■ **THE PROBLEM**
Make an exact copy of the lines from the one containing "Task: Click the 7885 like count" through the end of the records below, and leave out every picture.

+ + + + + + +

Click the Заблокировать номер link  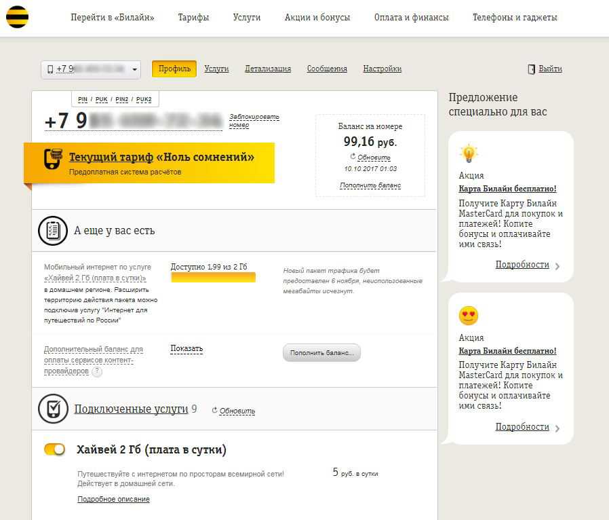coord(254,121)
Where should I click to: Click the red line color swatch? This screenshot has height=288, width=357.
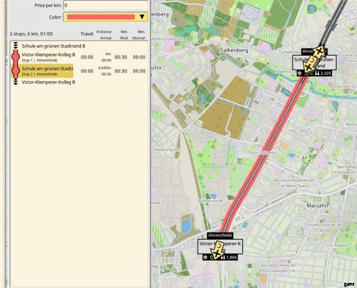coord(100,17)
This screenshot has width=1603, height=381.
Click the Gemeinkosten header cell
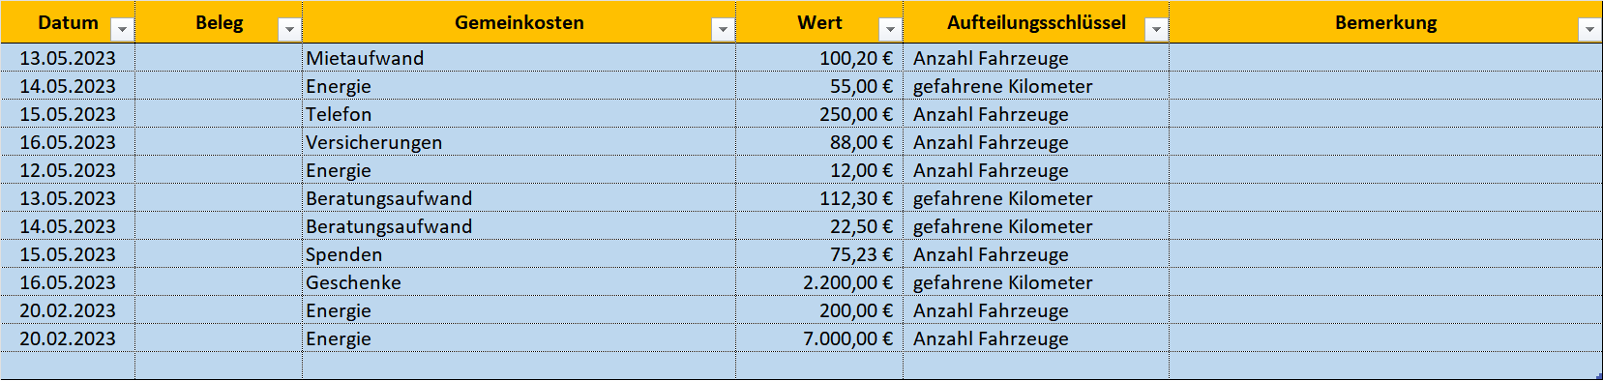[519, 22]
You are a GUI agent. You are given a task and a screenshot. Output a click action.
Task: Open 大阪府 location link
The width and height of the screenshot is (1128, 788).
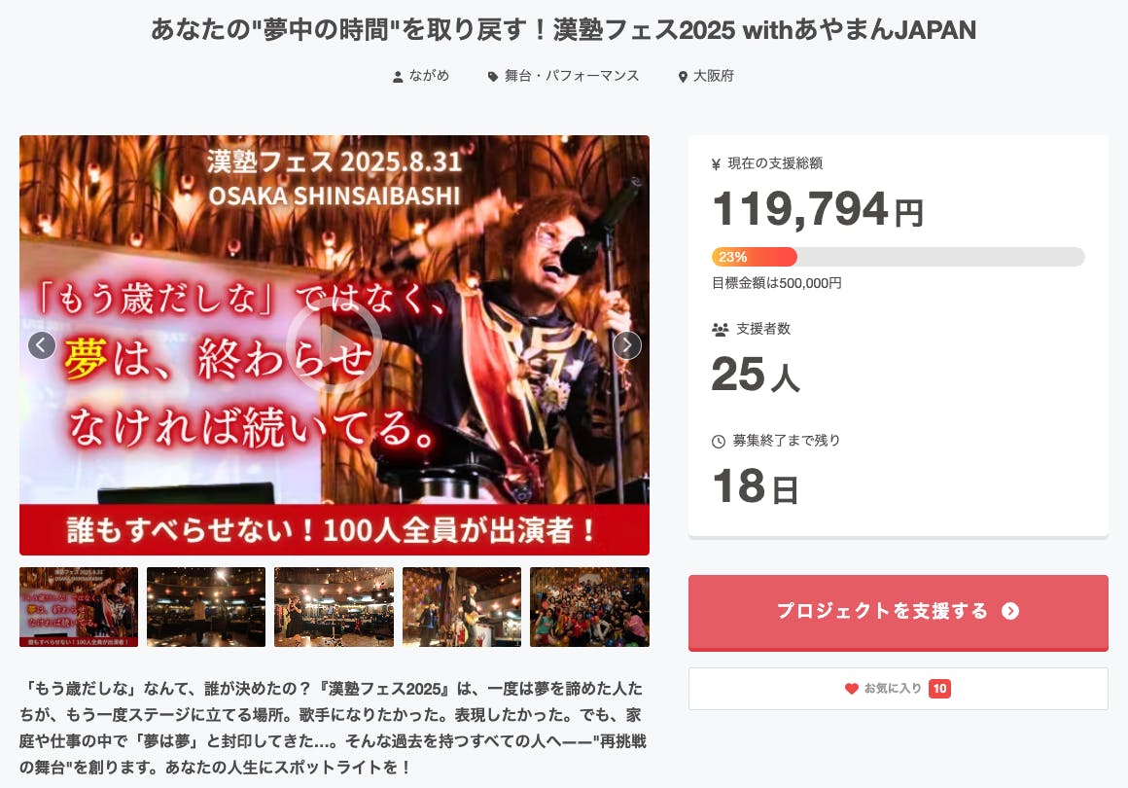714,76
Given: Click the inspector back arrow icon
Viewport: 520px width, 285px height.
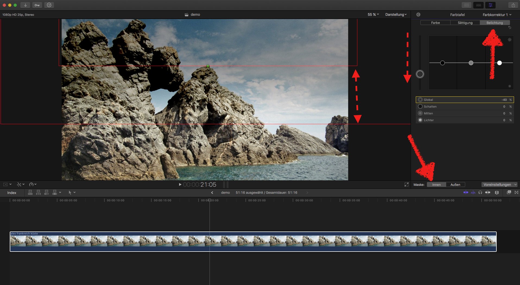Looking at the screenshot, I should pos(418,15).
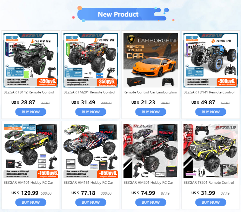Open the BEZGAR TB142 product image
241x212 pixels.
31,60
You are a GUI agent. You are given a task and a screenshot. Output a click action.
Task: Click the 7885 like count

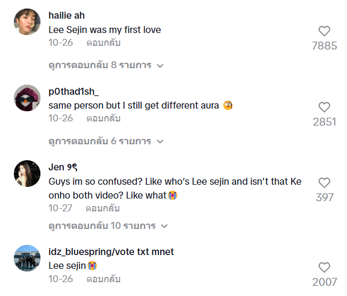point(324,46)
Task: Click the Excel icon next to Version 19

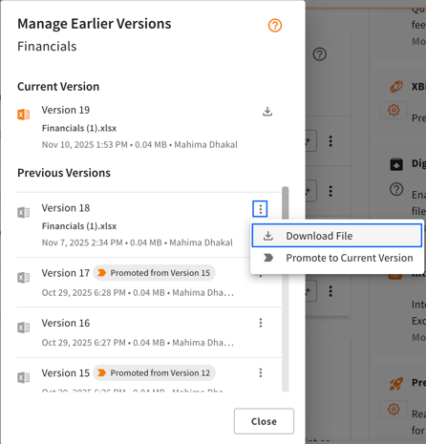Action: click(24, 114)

+ + + + + + +

■ **TASK SOLUTION**
Task: Click the 7885 like count

point(324,46)
Task: Click the Excel icon next to Version 19

Action: click(24, 114)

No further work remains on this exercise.